On en trouve chez tous les bons faiseurs des années 1980/90, comme Aitken, Black, Blyth, Ghio, Innerst, Keppel, Kerr, les Dunn (Mary et Robert), les Schreiner ; en Grande Bretagne Nichol et Dodsworth, et en France Pierre Anfosso et Lawrence Ransom... Il n'est pas question de les citer tous, mais on peut néanmoins parler de :
'Claude-Louis Gayrard' (Ransom, 1996), excellent amoena inversé ;
'Congratulations' (Keppel, 1982, bitone bleu lumineux ;
'Divine' (M. Dunn, 1988), si proche de 'Mystique' ;
'Gyro' (Aitken, 1989), vjolet moyen ;
'Oklahoma Crude' (Black, 1989), deux tons de bleu profond ;
'Special Mozart' (P. Anfosso, 1991), tendrement mauve parme ;
'Success Story' (Ghio, 1987) amoena violet pourpré ;
'Trenwith' (Nichol, 1985) amoena indigo tendre.

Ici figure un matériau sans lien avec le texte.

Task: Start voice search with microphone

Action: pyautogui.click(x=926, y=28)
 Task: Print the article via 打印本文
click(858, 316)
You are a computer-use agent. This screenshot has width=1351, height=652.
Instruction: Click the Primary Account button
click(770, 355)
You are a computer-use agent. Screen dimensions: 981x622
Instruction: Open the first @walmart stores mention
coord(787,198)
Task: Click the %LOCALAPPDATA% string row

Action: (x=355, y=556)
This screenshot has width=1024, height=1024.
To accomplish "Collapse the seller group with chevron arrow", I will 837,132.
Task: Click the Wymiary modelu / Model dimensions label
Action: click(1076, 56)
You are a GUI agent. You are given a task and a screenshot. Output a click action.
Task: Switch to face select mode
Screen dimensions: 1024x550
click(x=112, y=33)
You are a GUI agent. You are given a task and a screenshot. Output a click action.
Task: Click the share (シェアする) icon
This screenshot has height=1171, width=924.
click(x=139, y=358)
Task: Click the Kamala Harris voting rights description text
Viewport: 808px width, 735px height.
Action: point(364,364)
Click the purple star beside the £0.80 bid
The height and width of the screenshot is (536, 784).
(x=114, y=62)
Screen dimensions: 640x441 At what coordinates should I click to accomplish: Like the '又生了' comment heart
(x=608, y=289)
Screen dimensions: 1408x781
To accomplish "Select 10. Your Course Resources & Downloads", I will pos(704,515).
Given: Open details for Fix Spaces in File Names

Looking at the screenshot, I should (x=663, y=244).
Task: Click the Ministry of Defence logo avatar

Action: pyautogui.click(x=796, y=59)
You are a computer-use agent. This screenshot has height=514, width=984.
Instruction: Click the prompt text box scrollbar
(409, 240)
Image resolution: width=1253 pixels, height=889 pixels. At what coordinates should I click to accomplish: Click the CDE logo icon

Mais il y en a plein d'autres dont beaucoup ont acquis une renommée internationale. Et, forcément, aux générations suivantes, les gènes de 'Mystique' se trouvent dans une multitude de variétés, dans les tons de bleu, en majorité, mais aussi dans toutes sortes de couleurs.
Il y a un certain nombre de variétés, comme ça, que l'on peut qualifier de pierres angulaires, incontournables. Mais tous les amateurs d'iris doivent connaître (et si possible cultiver) ce 'Mystique', d'un bleu délicieux et inoubliable.
Illustrations :
'Mystique'
'Spanish Peaks'
'Diplomacy'
'Claude-Louis Gayrard'
'Oklahoma Crude'
2 commentaires:
Je suis bien d'accord, Sylvain. Quand il a été introduit, cet iris m'a tapé à l'œil, et je me le suis aussitôt procuré. C'est un de mes anciens que je regrette le plus.
Voilà, si les mots avaient un sens ce qu'il serait convenu d'appeler un iris "historique"
"Historique" dans le sens de "qui a marqué l'histoire", oui. Tel n'est pas le sens donné par les Américains, chez qui cela signifie "qui a été enregistré il y a au moins trente ans". L'un n'empêche pas l'autre, heureusement.